If all you want to do is move List values around according to their index, then see my other answer.
However, the original wording of your question suggests you want to use sort() or sorted() with a comparator that takes existing position into account as well as other aspects of the value.
This would also be difficult if you just used Collections.sort(), because the Comparator used there doesn't have access to the index either.
You could map your Stream<T> to a Stream<Entry<Integer,T>> and perhaps map it back to Stream<T> when you've finished:
(This is AbstractMap.SimpleEntry -- because it exists in the standard libs -- you could also write your own Pair or use one from a 3rd party -- see A Java collection of value pairs? (tuples?) )
mystream.map(addIndex()).sorted(compareEntry()).map(stripIndex()) ...
private <T> Function<T,Entry<Integer,T>> addIndex() {
final int[] index = new int[] { 0 };
return o -> new SimpleEntry(index[0]++, o);
}
private Comparator<Entry<Integer, T>> compareEntry() {
return a,b -> {
// your comparison code here -- you have access to
// getKey() and getValue() for both parameters
};
}
private <T> Function<Entry<Integer,T>, T> stripIndex() {
return e -> e.getValue();
}
Note that addIndex(), at least, is not parallelisable. I suppose that once all the entries are tagged with indices, downstream from there things could be done in parallel.
Bonus answer - if all you want to do is create a new List containing the odd entries followed by the even entries, then using Stream is adding needless complexity.
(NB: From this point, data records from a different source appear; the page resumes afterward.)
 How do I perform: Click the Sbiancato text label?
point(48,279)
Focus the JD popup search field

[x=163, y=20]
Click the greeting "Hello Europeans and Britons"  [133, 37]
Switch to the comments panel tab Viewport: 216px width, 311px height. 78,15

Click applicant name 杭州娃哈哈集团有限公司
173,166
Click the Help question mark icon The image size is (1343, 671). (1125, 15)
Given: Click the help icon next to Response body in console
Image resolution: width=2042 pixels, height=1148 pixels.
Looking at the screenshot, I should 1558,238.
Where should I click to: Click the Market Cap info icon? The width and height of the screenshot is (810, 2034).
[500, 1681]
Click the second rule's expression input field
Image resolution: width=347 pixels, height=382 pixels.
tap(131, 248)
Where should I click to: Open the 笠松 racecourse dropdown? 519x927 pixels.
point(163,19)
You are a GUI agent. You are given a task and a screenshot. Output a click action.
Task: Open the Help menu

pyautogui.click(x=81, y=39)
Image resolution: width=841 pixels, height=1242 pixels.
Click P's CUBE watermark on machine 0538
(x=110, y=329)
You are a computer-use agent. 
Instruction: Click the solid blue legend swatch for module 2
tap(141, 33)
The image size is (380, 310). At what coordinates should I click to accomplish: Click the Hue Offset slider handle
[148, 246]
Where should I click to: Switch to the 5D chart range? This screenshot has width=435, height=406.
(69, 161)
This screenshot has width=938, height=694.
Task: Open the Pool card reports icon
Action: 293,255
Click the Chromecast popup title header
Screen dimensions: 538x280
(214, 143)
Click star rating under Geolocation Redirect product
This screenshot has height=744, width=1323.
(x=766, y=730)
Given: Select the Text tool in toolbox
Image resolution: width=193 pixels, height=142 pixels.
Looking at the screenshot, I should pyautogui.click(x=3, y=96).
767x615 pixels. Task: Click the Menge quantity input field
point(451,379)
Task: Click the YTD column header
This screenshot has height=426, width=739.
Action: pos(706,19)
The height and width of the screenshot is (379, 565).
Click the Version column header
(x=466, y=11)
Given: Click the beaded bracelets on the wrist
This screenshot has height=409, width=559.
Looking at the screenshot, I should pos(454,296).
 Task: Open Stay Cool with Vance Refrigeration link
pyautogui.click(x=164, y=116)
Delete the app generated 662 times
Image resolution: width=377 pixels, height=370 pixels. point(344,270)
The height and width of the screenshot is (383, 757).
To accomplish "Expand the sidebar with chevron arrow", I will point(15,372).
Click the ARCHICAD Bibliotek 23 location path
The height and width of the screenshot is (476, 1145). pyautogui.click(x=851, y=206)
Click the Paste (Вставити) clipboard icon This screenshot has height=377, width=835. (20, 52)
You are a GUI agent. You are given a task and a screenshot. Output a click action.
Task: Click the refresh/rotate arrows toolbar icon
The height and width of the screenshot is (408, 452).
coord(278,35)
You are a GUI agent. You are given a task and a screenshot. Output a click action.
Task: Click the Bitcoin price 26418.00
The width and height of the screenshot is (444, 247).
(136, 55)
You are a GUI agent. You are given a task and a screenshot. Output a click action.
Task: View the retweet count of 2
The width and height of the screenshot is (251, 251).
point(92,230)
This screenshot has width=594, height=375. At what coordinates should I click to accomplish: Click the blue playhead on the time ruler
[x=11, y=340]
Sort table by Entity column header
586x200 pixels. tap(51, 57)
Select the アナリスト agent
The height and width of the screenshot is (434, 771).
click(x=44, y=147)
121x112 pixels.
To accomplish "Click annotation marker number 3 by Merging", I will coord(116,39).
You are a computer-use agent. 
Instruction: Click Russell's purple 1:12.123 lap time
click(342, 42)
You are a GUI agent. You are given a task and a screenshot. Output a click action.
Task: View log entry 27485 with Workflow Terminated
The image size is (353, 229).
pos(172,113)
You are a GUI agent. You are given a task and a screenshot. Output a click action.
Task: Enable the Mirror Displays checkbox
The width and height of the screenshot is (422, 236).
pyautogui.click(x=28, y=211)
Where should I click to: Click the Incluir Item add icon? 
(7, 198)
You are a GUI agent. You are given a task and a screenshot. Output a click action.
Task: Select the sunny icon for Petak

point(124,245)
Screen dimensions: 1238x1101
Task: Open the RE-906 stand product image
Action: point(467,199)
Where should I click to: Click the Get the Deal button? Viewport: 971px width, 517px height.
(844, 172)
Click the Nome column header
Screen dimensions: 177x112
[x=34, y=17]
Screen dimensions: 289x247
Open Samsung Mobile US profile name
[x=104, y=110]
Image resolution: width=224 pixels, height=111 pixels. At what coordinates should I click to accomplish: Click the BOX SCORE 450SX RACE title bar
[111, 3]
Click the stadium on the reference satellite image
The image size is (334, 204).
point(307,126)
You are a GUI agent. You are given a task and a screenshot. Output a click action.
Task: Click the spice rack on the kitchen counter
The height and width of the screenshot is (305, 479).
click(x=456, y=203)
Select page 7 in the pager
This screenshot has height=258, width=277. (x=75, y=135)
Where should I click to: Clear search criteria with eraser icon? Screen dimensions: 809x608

for(int i=0; i<inlist.size(); i+=2) {
outlist.add(inlist.get(i));
}
for(int i=1; i<inlist.size(); i+=2) {
outlist.add(inlist.get(i));
}
There's also a pretty simple algorithm what will re-order the list in-place -- which you can write for yourself. Think about it -- there's a simple function to get the new index from the old index, as long as you know the list length.